Traditionally, Yadav groups were linked to cattle raising and as such, were outside the formal caste system. From the mid-19th century onward, many British ethnographies attempted to understand India's tribes and castes by attempting to document the differences and to explain them in the prevailing ideologies of the period; the lack of such understanding was felt to be one of the reasons for the Indian rebellion of 1857. Since the late nineteenth and early twentieth centuries, the Yadav movement has worked to improve the social standing of its constituents, through Sanskritisation, active participation in the armed forces, expansion of economic opportunities to include other, more prestigious business fields, and active participation in politics. Yadav leaders and intellectuals have often focused on their claimed descent from Yadu, and from Krishna, which they argue confers kshatriya status upon them, and effort has been invested in recasting the group narrative to emphasise kshatriya-like valour, however, the overall tenor of their movement has not been overtly egalitarian in the context of the larger Indian caste system. Yadavs benefited from Zamindari abolition in some states of north India like Bihar, but not to the extent that other Upper Backwards did. According to Ranabir Sammadar, the Yadavs mere most discriminated caste among the other OBC and the "Upper Caste" often make folk jokes on them that Yadav attains inteligence not before the age of 60 years, portraying them as most stupid and rustic people. The "Upper Caste" also looked down on them as the later had in past worked as cattle grazers (Charvaha) for them.

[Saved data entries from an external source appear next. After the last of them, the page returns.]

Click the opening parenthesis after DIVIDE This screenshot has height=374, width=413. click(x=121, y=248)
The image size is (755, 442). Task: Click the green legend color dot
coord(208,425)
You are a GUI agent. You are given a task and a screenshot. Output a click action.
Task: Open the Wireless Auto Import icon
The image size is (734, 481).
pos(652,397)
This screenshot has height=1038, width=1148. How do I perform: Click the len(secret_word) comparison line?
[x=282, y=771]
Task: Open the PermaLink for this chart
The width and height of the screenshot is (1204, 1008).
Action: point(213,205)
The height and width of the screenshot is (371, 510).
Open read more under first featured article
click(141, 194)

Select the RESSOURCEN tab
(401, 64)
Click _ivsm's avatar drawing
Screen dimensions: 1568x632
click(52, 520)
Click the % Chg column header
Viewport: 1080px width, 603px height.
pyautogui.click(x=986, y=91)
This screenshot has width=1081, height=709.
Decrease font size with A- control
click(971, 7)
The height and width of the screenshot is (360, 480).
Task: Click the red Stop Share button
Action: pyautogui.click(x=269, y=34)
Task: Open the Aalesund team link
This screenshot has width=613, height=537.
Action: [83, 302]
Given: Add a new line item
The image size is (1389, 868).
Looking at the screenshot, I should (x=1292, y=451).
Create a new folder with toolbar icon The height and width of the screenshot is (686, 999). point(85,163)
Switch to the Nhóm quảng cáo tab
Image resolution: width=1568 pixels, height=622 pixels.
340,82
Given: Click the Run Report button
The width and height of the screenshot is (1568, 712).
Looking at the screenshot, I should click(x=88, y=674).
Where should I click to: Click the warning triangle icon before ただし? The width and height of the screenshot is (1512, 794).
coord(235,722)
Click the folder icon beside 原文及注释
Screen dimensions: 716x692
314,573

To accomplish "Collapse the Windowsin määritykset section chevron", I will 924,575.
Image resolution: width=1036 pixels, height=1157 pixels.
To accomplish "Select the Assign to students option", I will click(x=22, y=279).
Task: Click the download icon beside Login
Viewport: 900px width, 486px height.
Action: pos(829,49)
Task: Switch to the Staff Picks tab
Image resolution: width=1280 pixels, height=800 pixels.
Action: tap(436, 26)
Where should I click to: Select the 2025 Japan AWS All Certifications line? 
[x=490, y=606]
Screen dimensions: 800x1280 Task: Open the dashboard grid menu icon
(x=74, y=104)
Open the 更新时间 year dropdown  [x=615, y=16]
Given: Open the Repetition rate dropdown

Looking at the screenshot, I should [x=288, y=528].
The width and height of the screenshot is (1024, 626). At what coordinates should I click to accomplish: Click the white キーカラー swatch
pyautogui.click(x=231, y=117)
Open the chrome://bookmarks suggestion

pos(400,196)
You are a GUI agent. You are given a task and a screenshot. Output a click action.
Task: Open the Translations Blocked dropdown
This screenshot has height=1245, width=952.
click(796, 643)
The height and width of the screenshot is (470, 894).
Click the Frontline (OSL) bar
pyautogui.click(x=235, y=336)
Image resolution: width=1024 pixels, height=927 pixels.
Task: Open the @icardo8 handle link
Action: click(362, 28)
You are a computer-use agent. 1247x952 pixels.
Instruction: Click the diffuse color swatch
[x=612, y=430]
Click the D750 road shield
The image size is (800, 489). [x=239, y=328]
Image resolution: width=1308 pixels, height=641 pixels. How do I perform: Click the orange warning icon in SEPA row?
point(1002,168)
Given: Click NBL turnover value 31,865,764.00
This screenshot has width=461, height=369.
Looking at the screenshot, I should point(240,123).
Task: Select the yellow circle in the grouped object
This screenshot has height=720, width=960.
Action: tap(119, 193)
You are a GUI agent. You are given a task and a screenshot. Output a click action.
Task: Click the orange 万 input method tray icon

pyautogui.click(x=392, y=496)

The term Yadav (or sometimes Yadava) has been interpreted to mean a descendant of Yadu, who is a mythological king.
Using "very broad generalisations", Jayant Gadkari says that it is "almost certain" from analysis of the Puranas that Andhaka, Vrishni, Satvata and Abhira were collectively known as Yadavas and worshipped Krishna. Gadkari further notes of these ancient works that "It is beyond dispute that each of the Puranas consists of legends and myths ... but what is important is that, within that framework [a] certain value system is propounded".
Lucia Michelutti notes that
At the core of the Yadav community lies a specific folk theory of descent, according to which all Indian pastoral castes are said to descend from the Yadu dynasty (hence the label Yadav) to which Krishna (a cowherder, and supposedly a Kshatriya) belonged. ... [there is] a strong belief amongst them that all Yadavs belong to Krishna's line of descent, the Yadav subdivisions of today being the outcome of a fission of an original and undifferentiated group.
Historians such as P. M. Chandorkar have used epigraphical and similar evidence to argue that Ahirs and Gavlis are representative of the ancient Yadavas and Abhiras mentioned in Sanskrit works.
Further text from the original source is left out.